TASK DESCRIPTION: Scan the entries below for the word "this", then copy each line that holds it.

MATERIAL FOR THE TASK:
◆ ◆ ◆

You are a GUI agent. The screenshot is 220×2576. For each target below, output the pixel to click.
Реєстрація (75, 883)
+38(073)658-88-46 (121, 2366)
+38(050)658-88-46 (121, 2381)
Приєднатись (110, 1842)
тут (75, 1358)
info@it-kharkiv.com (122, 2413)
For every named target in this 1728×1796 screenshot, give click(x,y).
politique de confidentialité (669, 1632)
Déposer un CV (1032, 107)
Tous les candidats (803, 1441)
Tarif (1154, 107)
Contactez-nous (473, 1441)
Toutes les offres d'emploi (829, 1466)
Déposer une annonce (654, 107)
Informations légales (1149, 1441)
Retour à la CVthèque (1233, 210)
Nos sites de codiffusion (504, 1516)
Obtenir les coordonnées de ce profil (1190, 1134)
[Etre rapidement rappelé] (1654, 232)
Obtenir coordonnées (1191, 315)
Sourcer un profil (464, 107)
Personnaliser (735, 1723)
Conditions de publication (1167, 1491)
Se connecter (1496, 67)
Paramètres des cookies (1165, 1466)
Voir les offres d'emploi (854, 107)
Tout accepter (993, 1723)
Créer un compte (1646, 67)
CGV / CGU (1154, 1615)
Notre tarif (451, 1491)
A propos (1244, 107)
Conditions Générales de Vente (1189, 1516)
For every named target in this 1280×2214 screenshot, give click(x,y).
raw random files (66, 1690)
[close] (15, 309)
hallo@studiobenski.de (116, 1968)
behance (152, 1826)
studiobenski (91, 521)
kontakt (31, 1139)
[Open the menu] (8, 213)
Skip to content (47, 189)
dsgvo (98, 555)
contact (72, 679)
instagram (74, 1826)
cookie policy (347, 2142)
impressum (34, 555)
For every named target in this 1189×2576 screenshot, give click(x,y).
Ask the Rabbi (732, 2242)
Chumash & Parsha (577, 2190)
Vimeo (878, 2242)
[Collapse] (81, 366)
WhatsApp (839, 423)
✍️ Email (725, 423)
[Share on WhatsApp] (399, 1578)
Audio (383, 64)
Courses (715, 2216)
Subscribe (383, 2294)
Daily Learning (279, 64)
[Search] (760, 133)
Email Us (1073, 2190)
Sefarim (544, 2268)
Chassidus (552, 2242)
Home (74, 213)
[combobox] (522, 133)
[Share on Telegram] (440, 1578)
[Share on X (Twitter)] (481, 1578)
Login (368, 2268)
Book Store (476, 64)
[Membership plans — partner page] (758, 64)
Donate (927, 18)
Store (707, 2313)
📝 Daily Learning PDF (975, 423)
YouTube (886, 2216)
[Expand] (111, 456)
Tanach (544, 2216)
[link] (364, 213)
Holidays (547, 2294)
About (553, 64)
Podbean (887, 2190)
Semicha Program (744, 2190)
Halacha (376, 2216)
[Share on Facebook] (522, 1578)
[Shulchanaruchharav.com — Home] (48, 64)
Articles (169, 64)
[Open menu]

◆ ◆ ◆

TASK RESULT:
For every named target in this 1728×1796 screenshot, give click(x,y).
For every named target in this 1280×2214 screenshot, give click(x,y).
For every named target in this 1189×2576 screenshot, give click(x,y).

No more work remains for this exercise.